→ **STATED EXERCISE**: Recast the rows below as a JSON list of strings with one string per line, skipping blank lines. Leave the pictures out of the list.

-- START DATA SECTION --

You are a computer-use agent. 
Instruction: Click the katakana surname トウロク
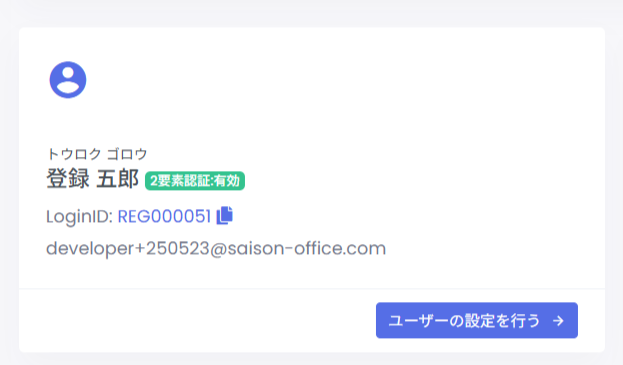tap(74, 154)
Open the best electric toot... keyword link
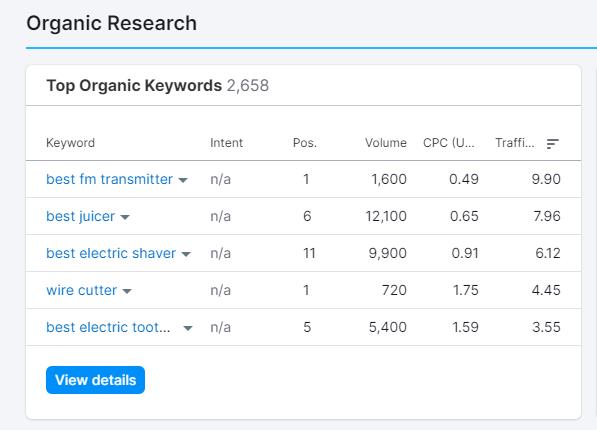The width and height of the screenshot is (597, 430). pos(108,327)
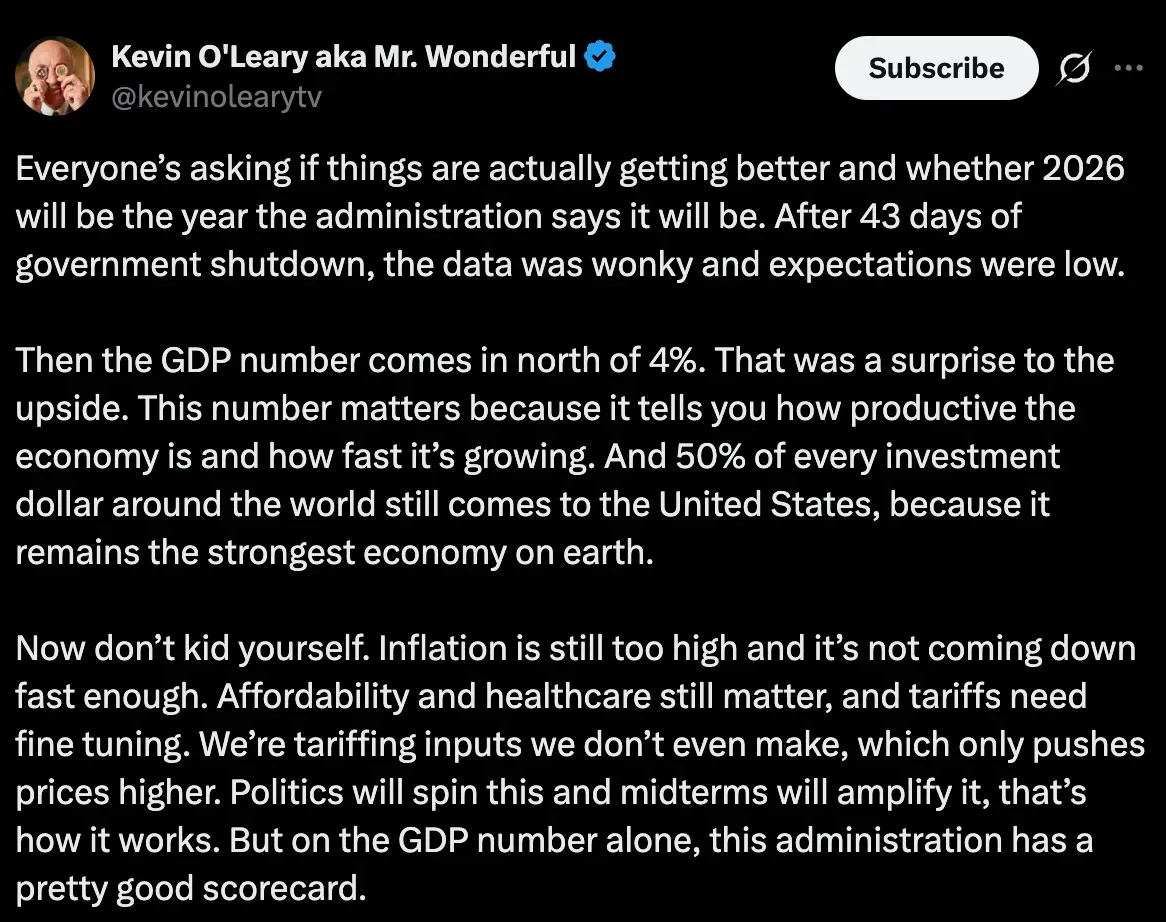Image resolution: width=1166 pixels, height=922 pixels.
Task: Open profile via Kevin O'Leary display name
Action: pyautogui.click(x=336, y=56)
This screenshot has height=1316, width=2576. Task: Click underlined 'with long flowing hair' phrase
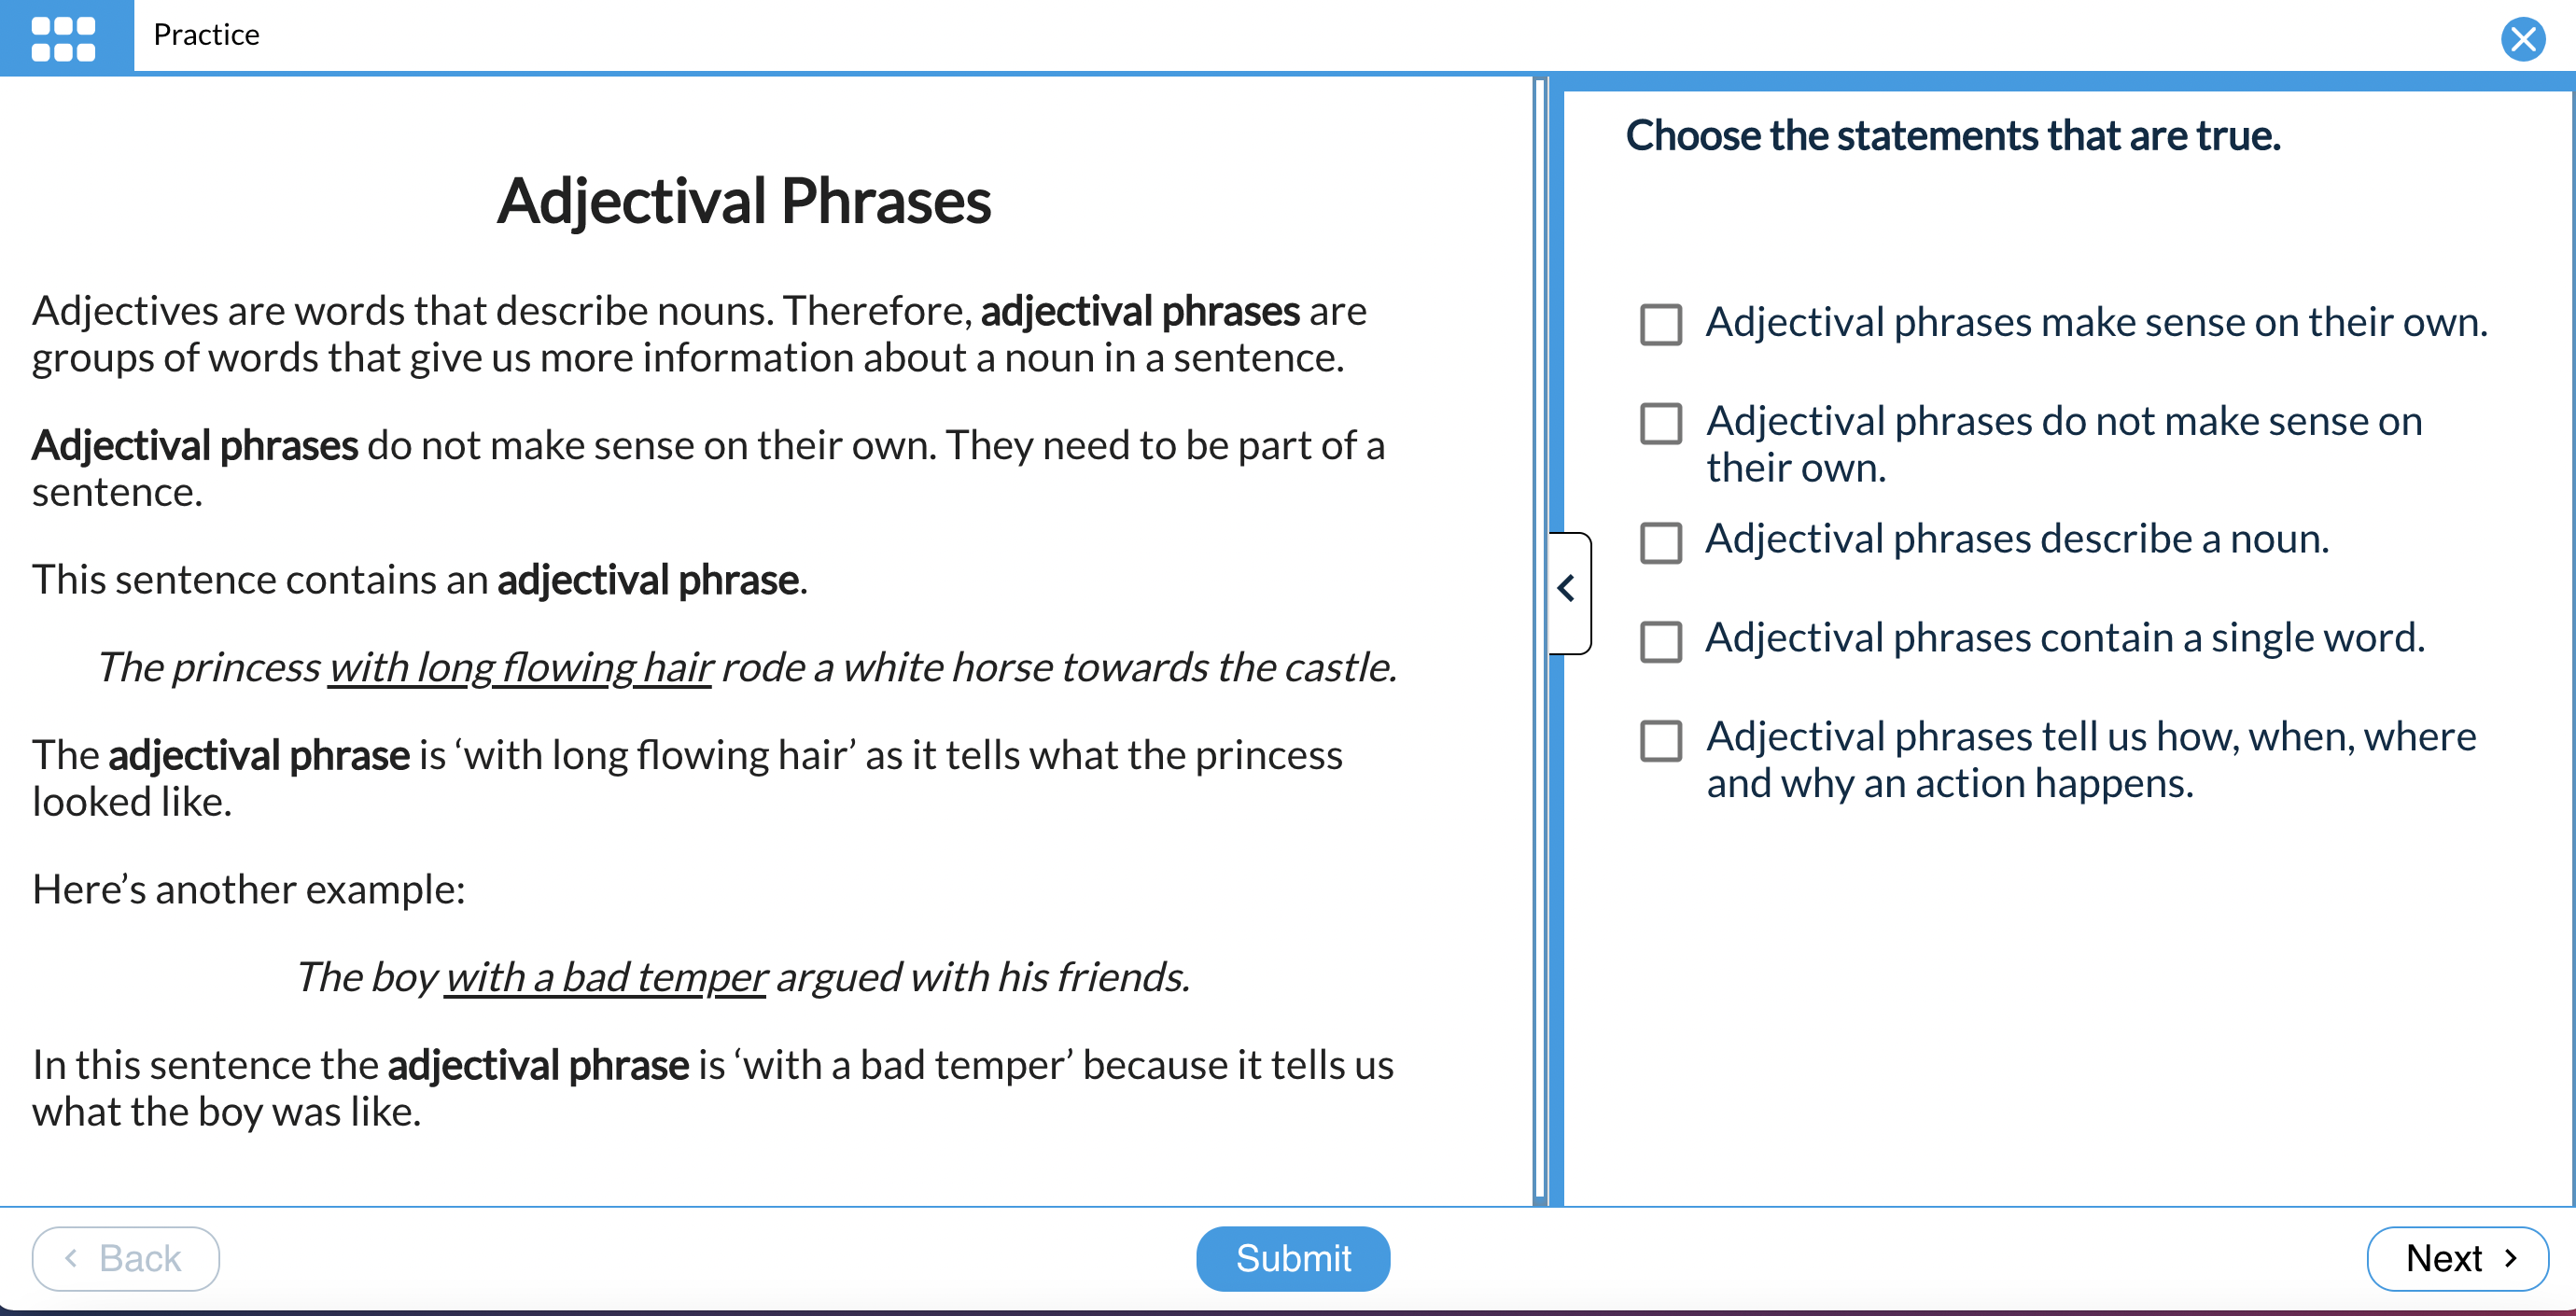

-- END DATA SECTION --

→ **RESPONSE**:
[
  "You are a computer-use agent. ",
  "Instruction: Click the katakana surname トウロク",
  "tap(74, 154)",
  "Open the best electric toot... keyword link",
  "The width and height of the screenshot is (597, 430). pos(108,327)",
  "Image resolution: width=1166 pixels, height=922 pixels.",
  "Task: Open profile via Kevin O'Leary display name",
  "Action: pyautogui.click(x=336, y=56)",
  "This screenshot has height=1316, width=2576. Task: Click underlined 'with long flowing hair' phrase"
]